(Exercise requirements) Could you write out the opening lines of the data, word for word, stopping after the line that contains "تفاوت محافظت از محیط زیست ... (52, 1213)"?

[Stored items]
☆ ☆ ☆ ☆ ☆ ☆ ☆

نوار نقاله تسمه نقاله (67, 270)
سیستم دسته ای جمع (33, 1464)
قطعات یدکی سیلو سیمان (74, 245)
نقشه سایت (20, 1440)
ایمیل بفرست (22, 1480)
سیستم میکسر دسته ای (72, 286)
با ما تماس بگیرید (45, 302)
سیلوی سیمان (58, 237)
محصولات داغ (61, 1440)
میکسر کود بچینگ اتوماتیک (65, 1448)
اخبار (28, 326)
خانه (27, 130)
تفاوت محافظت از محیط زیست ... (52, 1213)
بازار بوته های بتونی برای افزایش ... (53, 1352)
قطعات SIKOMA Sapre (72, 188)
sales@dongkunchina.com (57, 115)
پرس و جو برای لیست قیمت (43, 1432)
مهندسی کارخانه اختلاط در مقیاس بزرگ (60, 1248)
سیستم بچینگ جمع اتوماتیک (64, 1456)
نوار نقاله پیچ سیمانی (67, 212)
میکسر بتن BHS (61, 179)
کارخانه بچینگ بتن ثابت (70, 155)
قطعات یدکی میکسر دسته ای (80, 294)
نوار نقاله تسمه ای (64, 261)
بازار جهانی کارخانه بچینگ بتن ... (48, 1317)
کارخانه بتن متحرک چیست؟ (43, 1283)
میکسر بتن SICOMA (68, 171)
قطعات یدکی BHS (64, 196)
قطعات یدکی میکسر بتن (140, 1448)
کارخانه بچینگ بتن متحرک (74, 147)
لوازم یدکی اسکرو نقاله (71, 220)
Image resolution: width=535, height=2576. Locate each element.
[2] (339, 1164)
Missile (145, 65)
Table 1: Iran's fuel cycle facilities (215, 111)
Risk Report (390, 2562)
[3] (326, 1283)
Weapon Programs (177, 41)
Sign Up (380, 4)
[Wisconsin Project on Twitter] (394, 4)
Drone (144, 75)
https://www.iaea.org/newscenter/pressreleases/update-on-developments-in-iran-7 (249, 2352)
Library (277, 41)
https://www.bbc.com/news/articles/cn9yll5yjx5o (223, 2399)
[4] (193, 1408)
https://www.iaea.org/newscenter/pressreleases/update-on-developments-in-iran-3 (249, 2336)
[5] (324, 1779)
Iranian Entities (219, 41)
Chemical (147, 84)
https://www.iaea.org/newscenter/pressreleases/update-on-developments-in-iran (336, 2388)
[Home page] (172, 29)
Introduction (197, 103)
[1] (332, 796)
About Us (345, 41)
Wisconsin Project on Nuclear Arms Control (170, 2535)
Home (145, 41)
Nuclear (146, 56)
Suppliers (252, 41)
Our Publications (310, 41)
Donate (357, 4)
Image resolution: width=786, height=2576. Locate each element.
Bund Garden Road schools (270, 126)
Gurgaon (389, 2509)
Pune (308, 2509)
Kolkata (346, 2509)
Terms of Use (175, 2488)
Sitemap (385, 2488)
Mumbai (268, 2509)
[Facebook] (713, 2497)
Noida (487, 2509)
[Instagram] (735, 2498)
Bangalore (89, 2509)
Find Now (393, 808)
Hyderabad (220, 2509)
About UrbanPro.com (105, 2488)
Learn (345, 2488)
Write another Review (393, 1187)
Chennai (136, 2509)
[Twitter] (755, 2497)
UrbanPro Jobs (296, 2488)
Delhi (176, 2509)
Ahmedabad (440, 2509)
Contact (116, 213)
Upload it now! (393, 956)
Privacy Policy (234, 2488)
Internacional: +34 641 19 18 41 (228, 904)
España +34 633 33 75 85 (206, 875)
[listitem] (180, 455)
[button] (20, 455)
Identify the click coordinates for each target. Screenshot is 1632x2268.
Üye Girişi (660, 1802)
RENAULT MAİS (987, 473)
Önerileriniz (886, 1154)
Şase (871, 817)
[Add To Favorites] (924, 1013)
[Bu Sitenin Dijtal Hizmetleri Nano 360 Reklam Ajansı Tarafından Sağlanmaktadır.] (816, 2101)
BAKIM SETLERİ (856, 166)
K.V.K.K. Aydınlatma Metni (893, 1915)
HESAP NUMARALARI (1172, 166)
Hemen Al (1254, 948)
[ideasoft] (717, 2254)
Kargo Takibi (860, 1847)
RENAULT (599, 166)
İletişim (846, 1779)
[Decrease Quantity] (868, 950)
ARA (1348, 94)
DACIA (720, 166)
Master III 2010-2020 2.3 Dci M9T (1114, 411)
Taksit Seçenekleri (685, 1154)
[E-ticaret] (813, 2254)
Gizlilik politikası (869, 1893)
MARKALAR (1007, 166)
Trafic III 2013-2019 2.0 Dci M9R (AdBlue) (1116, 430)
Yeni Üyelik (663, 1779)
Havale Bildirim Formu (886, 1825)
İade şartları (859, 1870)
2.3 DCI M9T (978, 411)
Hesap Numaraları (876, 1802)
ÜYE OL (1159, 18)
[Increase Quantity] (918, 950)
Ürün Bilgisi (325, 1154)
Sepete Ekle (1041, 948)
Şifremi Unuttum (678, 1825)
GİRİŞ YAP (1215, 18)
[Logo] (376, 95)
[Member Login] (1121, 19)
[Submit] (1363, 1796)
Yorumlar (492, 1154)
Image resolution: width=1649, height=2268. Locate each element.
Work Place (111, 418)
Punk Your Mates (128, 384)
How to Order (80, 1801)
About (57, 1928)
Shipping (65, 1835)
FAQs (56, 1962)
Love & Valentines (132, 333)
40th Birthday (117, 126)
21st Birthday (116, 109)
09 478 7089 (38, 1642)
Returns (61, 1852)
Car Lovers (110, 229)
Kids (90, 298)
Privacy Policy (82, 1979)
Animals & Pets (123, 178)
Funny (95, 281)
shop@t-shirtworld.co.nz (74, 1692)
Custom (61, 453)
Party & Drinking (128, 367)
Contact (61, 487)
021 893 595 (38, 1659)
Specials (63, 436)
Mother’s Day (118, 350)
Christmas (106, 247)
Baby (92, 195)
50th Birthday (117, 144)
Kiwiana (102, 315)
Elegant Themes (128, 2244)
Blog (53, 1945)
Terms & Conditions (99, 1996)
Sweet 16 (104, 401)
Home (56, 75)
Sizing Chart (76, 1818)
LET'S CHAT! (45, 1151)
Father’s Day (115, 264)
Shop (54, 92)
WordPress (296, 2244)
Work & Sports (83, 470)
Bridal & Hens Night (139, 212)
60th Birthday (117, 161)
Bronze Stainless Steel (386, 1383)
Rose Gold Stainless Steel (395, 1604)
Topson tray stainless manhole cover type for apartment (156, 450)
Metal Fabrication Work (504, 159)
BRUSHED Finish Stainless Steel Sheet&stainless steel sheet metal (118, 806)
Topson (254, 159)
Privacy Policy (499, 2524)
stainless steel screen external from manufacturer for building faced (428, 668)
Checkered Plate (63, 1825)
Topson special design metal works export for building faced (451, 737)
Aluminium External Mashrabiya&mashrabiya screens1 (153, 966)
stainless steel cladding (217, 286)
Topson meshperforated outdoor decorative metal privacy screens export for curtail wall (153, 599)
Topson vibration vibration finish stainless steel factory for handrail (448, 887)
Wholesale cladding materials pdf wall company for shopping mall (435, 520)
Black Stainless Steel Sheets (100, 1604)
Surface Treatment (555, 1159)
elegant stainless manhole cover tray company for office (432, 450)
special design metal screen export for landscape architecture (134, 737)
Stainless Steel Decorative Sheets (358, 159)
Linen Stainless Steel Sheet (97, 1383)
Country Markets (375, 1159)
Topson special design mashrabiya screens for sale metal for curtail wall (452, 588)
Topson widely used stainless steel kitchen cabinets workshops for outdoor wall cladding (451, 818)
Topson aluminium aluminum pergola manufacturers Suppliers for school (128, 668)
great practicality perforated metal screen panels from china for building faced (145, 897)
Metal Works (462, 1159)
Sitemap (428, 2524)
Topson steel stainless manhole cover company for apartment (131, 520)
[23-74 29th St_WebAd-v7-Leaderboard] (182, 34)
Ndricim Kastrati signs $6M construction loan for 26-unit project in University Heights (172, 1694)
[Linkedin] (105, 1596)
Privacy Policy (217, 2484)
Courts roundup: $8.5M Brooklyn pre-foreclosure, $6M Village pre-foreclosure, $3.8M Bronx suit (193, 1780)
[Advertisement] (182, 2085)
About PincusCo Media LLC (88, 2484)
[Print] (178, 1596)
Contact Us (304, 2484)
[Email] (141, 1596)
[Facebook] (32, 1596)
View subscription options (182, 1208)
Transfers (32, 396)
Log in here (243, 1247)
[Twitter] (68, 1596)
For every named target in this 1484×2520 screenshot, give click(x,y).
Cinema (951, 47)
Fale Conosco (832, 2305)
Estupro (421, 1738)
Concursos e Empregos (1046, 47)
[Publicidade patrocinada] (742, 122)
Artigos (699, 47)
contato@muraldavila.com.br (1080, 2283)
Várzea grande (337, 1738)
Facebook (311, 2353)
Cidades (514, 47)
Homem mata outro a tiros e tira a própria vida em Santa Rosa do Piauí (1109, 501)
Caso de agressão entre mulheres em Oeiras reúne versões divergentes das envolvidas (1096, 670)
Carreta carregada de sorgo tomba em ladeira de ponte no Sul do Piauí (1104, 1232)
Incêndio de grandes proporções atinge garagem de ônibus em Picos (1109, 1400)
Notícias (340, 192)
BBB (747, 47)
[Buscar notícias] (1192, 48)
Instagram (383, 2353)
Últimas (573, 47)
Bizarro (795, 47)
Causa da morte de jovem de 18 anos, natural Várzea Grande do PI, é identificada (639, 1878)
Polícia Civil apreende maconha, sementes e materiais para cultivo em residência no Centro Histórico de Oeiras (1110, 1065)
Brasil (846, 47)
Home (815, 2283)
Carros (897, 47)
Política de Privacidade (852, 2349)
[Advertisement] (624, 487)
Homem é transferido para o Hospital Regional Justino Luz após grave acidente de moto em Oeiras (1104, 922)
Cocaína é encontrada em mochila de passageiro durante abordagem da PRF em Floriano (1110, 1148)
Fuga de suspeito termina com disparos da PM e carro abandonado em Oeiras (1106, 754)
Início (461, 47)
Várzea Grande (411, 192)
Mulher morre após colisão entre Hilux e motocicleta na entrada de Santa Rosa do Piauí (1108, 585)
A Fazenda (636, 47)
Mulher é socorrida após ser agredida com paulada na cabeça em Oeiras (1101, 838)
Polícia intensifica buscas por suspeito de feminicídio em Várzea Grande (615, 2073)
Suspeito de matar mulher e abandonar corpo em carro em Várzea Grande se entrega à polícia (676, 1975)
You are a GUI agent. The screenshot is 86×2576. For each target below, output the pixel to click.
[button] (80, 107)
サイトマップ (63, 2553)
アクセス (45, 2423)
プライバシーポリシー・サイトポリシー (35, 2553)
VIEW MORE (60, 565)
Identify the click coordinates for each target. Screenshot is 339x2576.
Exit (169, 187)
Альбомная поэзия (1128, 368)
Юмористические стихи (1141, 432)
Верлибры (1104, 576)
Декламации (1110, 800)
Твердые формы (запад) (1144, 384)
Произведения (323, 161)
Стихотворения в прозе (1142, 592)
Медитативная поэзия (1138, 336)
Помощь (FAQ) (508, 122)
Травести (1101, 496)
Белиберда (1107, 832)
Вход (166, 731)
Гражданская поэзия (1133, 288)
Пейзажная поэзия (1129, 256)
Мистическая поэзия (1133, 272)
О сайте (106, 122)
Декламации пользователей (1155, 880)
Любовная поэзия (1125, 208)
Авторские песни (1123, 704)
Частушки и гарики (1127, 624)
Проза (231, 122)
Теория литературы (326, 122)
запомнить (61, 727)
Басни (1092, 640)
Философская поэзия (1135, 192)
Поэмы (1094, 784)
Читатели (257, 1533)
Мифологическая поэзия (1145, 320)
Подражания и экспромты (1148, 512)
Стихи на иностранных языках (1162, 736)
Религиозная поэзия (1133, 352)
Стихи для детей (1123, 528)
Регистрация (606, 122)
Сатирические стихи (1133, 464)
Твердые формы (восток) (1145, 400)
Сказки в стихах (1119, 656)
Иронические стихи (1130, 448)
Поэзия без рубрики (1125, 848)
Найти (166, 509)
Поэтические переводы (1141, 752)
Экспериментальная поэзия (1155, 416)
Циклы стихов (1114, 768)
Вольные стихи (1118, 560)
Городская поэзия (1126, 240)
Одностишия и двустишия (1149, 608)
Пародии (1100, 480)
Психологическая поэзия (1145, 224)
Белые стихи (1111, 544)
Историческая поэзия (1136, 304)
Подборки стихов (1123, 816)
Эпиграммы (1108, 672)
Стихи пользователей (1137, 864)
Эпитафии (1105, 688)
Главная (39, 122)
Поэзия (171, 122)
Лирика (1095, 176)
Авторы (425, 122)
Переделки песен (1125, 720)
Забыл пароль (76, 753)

☆ ☆ ☆ ☆ ☆ ☆ ☆

(Expected answer)
نوار نقاله تسمه نقاله (67, 270)
سیستم دسته ای جمع (33, 1464)
قطعات یدکی سیلو سیمان (74, 245)
نقشه سایت (20, 1440)
ایمیل بفرست (22, 1480)
سیستم میکسر دسته ای (72, 286)
با ما تماس بگیرید (45, 302)
سیلوی سیمان (58, 237)
محصولات داغ (61, 1440)
میکسر کود بچینگ اتوماتیک (65, 1448)
اخبار (28, 326)
خانه (27, 130)
تفاوت محافظت از محیط زیست ... (52, 1213)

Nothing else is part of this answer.